Polizei warnt Bevölkerung: Lebensgefahr auf Eisflächen
Berlin - Viele Menschen zieht es beim Winterwetter auf zugefrorene Eisflächen. Doch das Schlittern auf Wasserstraßen wie dem Landwehrkanal in Kreuzberg oder Tummeln auf Seen in Brandenburg könnte böse enden. Die Polizei warnt daher eindringlich.
Mit den in den kommenden Tagen erwarteten steigenden Temperaturen verlieren derzeit noch gefrorene Gewässer rasch ihre Tragfähigkeit, wie die Wasserpolizei am Montag mitteilte.
Besonders Tauwetter, Sonneneinstrahlung und milde Nächte würden das Eis oft unbemerkt zersetzen, hieß es weiter.

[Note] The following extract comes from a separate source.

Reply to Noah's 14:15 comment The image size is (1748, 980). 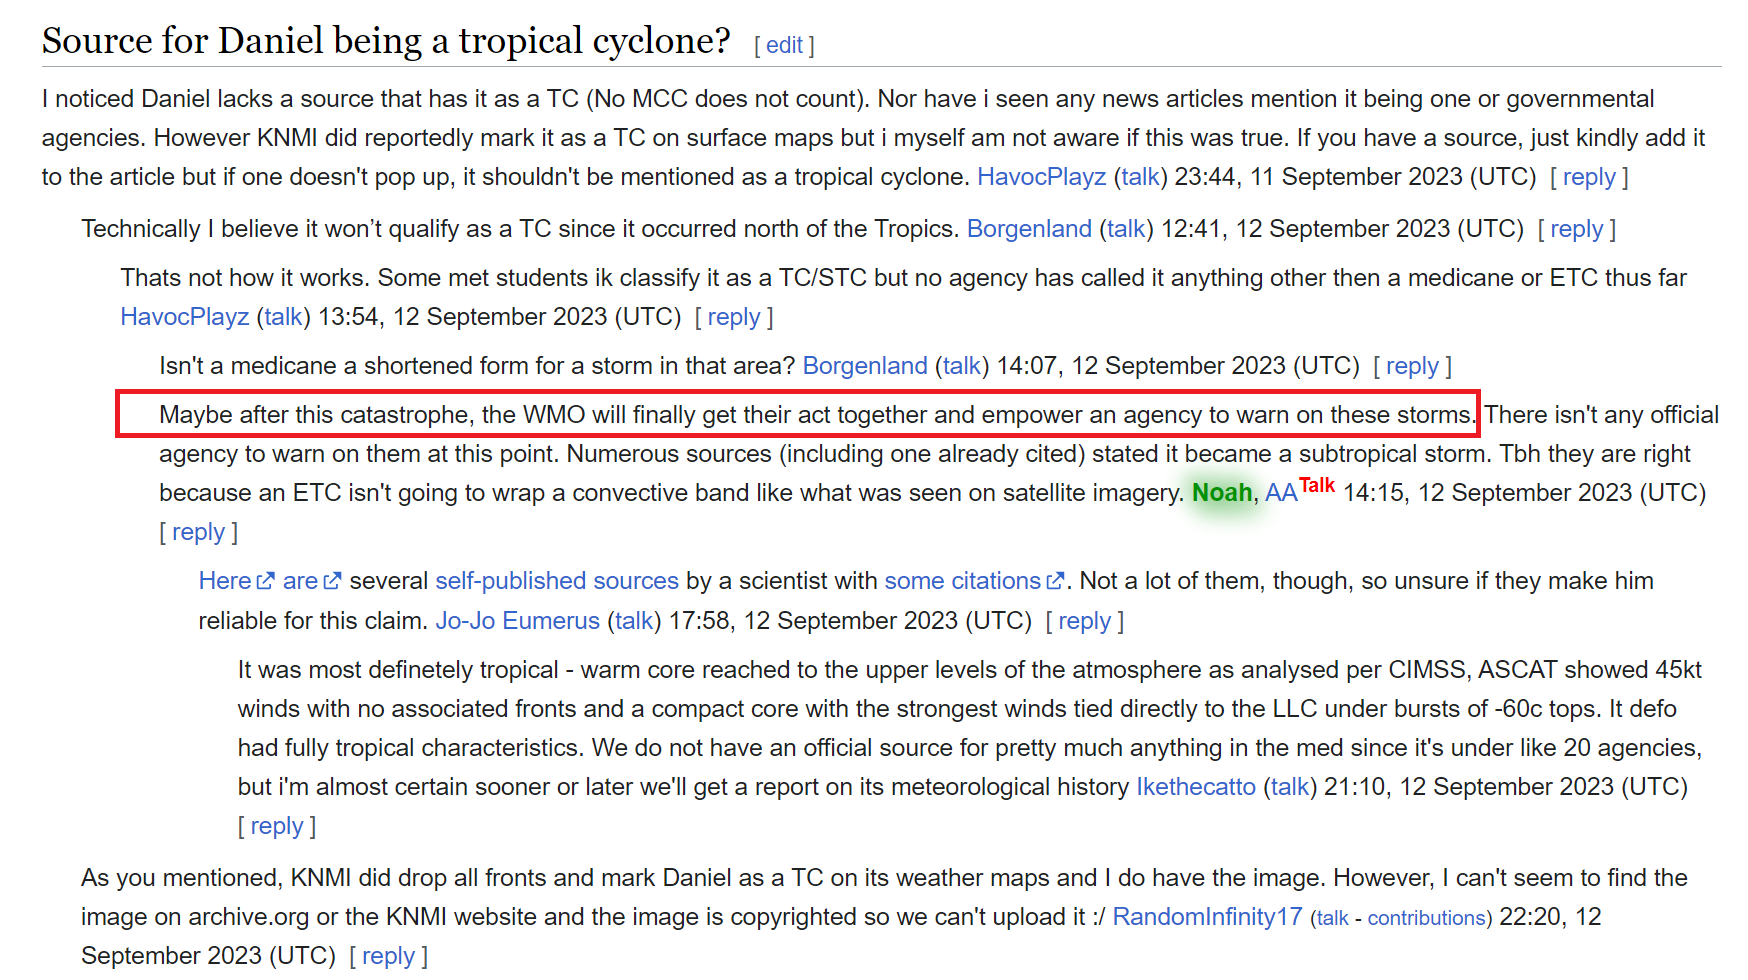[198, 532]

Gefährlich seien vor allem Uferbereiche, schneebedeckte Flächen und Stellen mit Strömung. Die Polizei warnt daher eindringlich davor, Eisflächen zu betreten, auch wenn diese stabil erscheinen. Es bestehe Lebensgefahr.
Ein Einbruch ins Eis erfolgt meist plötzlich und nahezu lautlos. Die extreme Kälte, unkontrollierte Atemreaktionen und schnelle Erschöpfung erschweren eine Selbsthilfe aus der misslichen Lage erheblich. Zudem bringen Rettungsversuche weitere Personen in akute Gefahr.

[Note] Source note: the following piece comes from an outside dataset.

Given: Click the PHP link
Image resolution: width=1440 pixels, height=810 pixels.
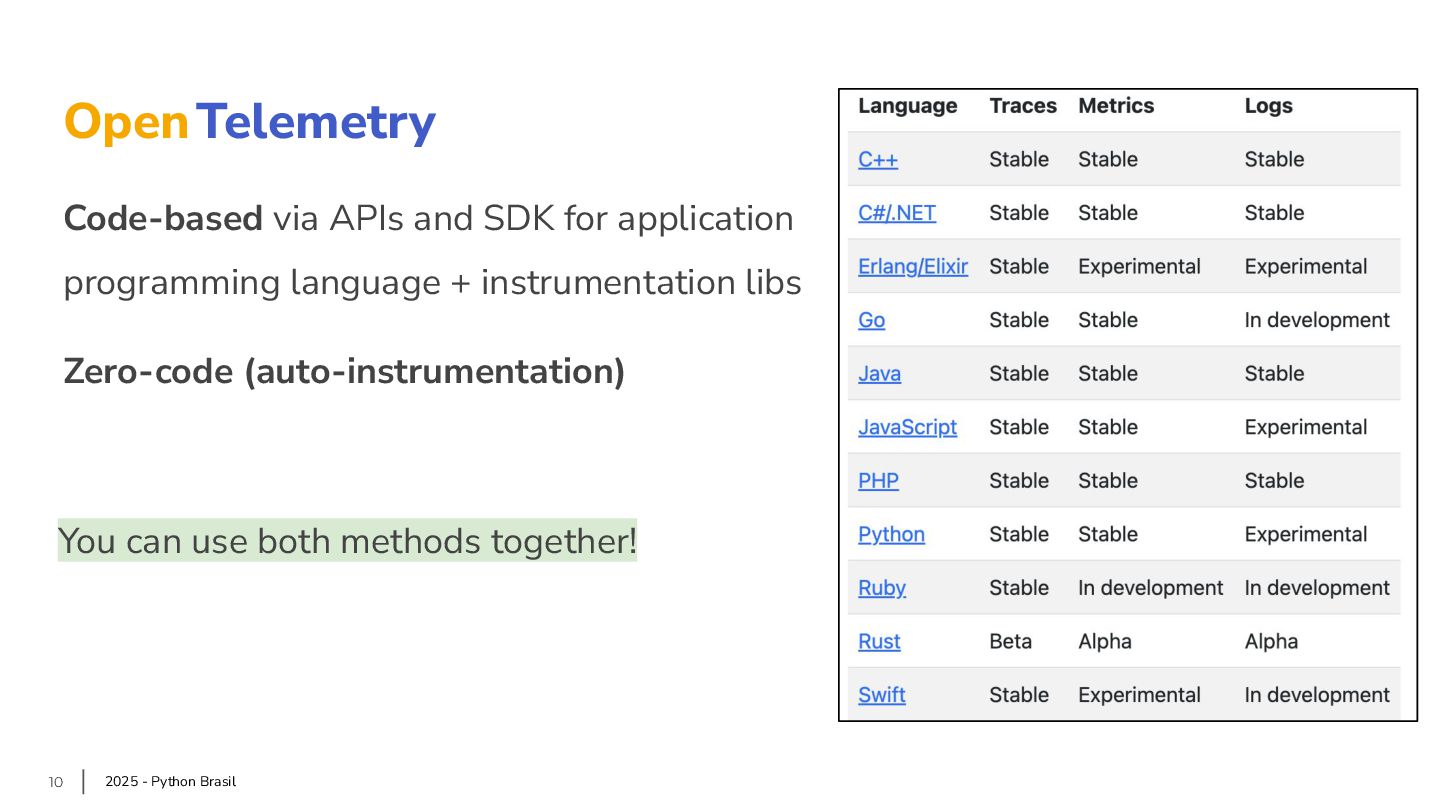Looking at the screenshot, I should (x=878, y=481).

Die Wasserschutzpolizei appelliert an die Bevölkerung, Eisflächen konsequent zu meiden, Kinder nicht unbeaufsichtigt in der Nähe von Gewässern spielen zu lassen und andere auf mögliche Gefahren hinzuweisen. Jeder Schritt auf das Eis könne lebensgefährlich sein.